RevRIR: Joint Reverberant Speech and Room Impulse Response Embedding using Contrastive Learning with Application to Room Shape Classification
Jacob Bitterman, Daniel Levi, Hilel Hagai Diamandi, Sharon Gannot, Tal Rosenwein
TL;DR
RevRIR addresses room fingerprinting from reverberant speech by learning a joint embedding space for reverberant speech and room impulse responses using a dual-encoder architecture with a symmetric contrastive loss. Pre-training aligns embeddings so room acoustics dominate, while fine-tuning attaches a linear classifier to one encoder for room-shape classification. The approach yields strong results on simulated data, with high accuracy for both 110-room and 3-room-type tasks, and demonstrates robustness to speaker/content variation through embedding visualization.
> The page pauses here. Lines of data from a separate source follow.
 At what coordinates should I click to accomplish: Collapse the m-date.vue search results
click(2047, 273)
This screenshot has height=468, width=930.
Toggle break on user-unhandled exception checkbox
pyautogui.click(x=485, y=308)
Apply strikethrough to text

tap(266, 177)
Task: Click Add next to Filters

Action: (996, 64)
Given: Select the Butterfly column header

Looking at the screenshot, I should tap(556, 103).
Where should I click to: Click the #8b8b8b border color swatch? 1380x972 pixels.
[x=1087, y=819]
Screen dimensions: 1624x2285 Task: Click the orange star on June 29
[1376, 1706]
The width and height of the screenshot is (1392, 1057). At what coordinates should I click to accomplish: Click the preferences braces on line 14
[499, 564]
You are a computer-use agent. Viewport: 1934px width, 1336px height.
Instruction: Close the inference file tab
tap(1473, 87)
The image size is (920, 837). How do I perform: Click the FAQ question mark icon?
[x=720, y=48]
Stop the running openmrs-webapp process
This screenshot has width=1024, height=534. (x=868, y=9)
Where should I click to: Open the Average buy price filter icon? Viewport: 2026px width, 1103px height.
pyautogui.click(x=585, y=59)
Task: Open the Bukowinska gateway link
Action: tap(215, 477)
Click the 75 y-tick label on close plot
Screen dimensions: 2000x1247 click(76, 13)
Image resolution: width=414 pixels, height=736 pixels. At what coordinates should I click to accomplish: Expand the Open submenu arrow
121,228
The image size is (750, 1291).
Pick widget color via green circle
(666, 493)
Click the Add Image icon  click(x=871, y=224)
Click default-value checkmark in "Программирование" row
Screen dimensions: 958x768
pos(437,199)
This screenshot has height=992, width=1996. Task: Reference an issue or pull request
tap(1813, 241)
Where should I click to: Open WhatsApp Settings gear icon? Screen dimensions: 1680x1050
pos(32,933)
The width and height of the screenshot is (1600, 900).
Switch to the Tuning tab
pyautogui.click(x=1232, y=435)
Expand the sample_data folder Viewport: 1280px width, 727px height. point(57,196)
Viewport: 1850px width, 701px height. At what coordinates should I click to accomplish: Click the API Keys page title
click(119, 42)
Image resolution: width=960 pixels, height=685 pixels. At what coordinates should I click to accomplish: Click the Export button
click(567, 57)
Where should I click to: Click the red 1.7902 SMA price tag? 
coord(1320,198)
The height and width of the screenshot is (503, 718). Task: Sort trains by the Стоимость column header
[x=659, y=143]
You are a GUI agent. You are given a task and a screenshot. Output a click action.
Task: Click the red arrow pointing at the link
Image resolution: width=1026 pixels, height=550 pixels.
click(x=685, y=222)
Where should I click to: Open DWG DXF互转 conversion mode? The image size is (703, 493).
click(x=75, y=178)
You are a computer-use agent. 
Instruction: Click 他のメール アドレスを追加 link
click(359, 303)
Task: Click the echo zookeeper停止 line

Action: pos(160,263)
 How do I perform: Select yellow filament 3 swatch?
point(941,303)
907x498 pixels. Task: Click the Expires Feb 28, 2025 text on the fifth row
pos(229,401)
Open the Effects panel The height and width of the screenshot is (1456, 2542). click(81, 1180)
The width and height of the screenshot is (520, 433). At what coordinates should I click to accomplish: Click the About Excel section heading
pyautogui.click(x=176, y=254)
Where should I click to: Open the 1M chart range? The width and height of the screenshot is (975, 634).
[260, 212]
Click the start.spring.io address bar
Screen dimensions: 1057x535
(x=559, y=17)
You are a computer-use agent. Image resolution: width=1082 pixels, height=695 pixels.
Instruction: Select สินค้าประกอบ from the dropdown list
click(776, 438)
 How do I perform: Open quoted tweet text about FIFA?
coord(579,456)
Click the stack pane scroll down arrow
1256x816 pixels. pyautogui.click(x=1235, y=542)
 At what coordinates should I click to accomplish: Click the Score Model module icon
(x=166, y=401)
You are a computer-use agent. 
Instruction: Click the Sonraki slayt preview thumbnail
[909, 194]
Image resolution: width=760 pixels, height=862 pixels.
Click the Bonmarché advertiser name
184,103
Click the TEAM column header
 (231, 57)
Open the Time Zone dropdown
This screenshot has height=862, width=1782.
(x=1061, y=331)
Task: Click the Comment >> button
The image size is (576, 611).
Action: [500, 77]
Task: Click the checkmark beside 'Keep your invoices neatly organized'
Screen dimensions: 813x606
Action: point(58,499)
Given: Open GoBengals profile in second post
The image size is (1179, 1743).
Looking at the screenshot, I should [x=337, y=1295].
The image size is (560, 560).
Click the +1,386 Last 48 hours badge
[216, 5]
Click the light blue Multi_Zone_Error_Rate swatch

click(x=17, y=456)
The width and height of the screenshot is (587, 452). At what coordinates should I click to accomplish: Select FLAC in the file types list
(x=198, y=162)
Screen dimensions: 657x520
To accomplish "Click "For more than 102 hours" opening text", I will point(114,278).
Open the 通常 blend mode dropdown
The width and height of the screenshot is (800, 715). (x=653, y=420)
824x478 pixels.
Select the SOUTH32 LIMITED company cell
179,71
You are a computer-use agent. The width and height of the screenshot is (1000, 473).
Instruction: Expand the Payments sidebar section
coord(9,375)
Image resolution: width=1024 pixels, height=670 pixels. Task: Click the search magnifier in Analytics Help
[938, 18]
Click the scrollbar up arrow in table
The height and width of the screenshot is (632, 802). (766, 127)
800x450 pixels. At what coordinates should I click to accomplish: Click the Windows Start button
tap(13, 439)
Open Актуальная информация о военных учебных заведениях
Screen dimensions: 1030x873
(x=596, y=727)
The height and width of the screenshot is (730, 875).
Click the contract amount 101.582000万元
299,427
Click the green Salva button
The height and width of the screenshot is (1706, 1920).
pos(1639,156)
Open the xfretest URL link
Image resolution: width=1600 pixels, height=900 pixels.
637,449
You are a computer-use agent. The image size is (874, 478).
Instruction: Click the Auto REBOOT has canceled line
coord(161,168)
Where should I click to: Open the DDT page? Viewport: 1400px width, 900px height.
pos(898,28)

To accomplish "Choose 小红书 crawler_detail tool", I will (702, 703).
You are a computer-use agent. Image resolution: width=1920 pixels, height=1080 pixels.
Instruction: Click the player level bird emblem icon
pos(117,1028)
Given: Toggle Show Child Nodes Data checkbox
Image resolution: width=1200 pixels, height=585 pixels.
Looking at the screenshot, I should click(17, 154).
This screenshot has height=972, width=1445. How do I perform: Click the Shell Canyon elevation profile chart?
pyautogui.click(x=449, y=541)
This framework enables room fingerprinting directly from speech and has potential applications in forensics and virtual/augmented reality, with future work focusing on real-room validation. All results are grounded in $d=768$-dimensional embeddings and a loss that encourages same-room embeddings to be similar despite spoken content or speaker differences.
Abstract
This paper focuses on room fingerprinting, a task involving the analysis of an audio recording to determine the specific volume and shape of the room in which it was captured. While it is relatively straightforward to determine the basic room parameters from the Room Impulse Responses (RIR), doing so from a speech signal is a cumbersome task. To address this challenge, we introduce a dual-encoder architecture that facilitates the estimation of room parameters directly from speech utterances. During pre-training, one encoder receives the RIR while the other processes the reverberant speech signal. A contrastive loss function is employed to embed the speech and the acoustic response jointly. In the fine-tuning stage, the specific classification task is trained. In the test phase, only the reverberant utterance is available, and its embedding is used for the task of room shape classification. The proposed scheme is extensively evaluated using simulated acoustic environments.